◆ AIM OF THE TASK: Your task is to copy each line of the material below that includes "computer".

◆ DATA SHOWN:

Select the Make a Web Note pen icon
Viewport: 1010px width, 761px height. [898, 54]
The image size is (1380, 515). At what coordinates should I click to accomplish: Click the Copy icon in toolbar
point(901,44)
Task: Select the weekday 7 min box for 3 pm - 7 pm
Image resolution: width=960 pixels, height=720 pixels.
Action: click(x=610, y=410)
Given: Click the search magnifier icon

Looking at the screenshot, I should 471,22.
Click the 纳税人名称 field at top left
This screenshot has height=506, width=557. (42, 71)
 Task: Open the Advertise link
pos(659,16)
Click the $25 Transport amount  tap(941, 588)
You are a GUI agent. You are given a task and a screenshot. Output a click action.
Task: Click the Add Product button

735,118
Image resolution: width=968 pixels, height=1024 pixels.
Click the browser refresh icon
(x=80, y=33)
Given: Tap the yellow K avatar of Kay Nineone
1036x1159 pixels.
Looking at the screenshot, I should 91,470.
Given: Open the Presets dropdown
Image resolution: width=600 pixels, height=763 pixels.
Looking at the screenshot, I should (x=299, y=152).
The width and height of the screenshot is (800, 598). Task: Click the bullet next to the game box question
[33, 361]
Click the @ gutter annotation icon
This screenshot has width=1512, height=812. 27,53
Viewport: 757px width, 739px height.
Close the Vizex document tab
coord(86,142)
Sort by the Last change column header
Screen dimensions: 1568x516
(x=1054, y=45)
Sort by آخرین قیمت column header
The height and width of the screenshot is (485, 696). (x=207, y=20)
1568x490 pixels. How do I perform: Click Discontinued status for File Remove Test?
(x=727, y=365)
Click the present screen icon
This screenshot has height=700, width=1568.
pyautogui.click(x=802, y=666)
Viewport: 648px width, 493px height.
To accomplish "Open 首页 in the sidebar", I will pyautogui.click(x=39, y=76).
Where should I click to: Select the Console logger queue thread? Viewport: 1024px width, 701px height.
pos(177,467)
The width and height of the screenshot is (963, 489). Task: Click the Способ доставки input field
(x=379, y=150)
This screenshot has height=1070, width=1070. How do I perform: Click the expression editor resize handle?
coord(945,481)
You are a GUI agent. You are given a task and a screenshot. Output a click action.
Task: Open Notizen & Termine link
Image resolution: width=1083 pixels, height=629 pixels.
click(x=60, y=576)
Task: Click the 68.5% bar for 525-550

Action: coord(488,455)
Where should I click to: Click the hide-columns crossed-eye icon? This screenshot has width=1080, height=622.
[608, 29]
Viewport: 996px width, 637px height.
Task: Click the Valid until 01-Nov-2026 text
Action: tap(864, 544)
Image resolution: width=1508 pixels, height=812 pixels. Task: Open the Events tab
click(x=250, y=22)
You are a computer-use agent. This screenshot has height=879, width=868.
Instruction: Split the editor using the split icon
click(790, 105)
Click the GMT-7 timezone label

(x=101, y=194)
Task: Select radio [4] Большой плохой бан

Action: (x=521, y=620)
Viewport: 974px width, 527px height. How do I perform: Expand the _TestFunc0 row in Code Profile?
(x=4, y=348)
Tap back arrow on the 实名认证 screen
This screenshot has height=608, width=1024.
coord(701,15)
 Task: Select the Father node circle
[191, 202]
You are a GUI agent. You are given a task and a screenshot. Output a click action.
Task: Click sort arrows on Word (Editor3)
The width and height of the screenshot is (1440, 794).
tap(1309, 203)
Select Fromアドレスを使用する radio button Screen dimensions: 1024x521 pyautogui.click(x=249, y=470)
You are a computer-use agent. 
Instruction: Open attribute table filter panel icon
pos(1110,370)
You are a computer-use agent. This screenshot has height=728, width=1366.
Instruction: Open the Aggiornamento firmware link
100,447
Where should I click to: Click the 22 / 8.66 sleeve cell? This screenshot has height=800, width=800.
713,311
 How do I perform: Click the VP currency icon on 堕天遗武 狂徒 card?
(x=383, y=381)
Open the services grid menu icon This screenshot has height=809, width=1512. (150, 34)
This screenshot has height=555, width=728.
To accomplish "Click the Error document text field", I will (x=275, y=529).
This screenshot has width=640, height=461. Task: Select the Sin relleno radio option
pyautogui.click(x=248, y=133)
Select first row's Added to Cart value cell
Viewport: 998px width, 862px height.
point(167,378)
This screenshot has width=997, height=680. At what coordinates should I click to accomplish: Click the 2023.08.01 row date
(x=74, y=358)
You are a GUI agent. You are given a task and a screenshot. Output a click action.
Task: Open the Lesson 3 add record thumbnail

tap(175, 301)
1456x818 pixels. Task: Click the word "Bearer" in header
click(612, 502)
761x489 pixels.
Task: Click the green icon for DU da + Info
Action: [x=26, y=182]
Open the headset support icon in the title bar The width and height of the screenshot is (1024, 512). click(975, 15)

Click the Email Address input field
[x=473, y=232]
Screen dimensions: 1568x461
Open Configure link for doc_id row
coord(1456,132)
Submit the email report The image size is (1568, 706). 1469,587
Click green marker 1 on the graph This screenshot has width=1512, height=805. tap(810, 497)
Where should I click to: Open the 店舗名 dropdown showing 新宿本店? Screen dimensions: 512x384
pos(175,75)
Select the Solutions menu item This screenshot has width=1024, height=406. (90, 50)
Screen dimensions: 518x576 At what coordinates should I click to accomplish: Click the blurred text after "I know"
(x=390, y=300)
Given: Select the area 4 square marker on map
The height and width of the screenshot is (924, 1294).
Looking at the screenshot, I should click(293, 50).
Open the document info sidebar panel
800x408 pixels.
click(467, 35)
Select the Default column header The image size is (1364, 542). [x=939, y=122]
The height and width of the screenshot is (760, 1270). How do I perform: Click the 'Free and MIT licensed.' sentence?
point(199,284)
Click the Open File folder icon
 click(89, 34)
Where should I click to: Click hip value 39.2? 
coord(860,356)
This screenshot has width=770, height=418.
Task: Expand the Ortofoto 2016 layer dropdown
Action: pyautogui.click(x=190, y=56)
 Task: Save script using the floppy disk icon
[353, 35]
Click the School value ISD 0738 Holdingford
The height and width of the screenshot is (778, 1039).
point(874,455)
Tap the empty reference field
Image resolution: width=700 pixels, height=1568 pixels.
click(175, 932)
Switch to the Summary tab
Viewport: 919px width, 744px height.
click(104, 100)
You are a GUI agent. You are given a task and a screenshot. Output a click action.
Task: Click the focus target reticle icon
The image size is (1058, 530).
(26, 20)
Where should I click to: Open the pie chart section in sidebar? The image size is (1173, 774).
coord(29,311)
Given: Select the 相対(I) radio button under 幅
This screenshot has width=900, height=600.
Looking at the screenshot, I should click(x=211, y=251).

◆ RESPONSE:
You are a computer-use agent. This screenshot has height=879, width=868.
You are a computer-use agent. 
You are a computer-use agent. This screenshot has height=728, width=1366.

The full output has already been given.